Or, certaines entreprises ou certains groupes, alors même qu'ils bénéficient de ces dispositifs, projettent de verser des dividendes à leurs actionnaires. Outre le caractère discutable, en termes éthiques, de tels versements en pleine situation de crise, alors que de plus en plus de nos concitoyens se trouvent dans des situations de grande précarité, se pose également la question de l'utilisation qui est faite des fonds publics.
Malheureusement, la liste est longue de ces groupes peu exemplaires : Disney, dont les 17 000 salariés en France sont au chômage partiel, et qui semble décidé à maintenir ses 1,5 milliard d'euros de dividendes, tout comme, d'ailleurs, les bonus de ses dirigeants ; Vinci, avec des milliers de salariés en chômage partiel et 1,8 milliard d'euros de dividendes, soit une hausse de 14 % ; le groupe Vivendi, qui prévoit le versement de 695 millions d'euros de dividendes alors que ses filiales Canal + et Vivendi Village ont recours au chômage partiel, etc.
Cela, sans compter que certains de ces groupes semblent disposer de filiales dans des paradis fiscaux, à l'instar d'Engie, qui compte 10 000 salariés en chômage partiel, PSA, Vinci, ou encore Fnac Darty, qui vient d'obtenir un prêt de 500 millions d'euros garantis par l'État et qui aurait des filiales à Malte.

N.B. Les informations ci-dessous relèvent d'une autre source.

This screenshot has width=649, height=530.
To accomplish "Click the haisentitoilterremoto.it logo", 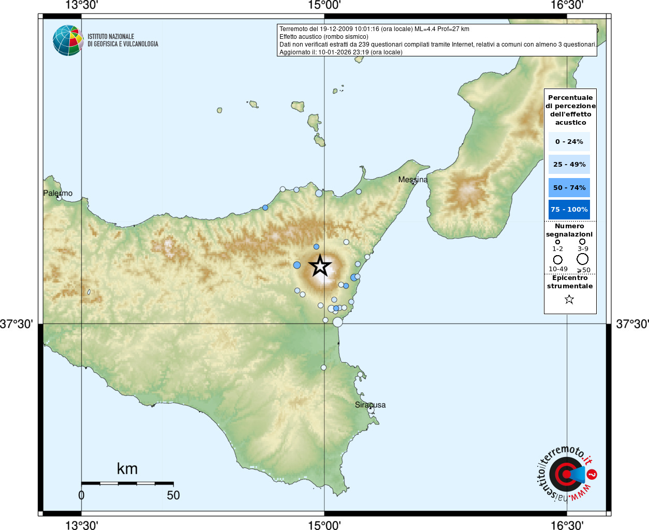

Dans ces cas-là, l'utilisation de ces fonds publics pour la rémunération des salariés permet manifestement de dégager de l'argent pour les dividendes. Or, l'argent public ne peut en aucun cas permettre d'alimenter les dividendes des actionnaires.
Il demande donc s'il ne serait pas opportun de légiférer sur cette question, afin que les aides de l'État en cette période de crise soient véritablement conditionnées au non-versement de dividendes, et que des contrôles soient mis en place pour s'en assurer.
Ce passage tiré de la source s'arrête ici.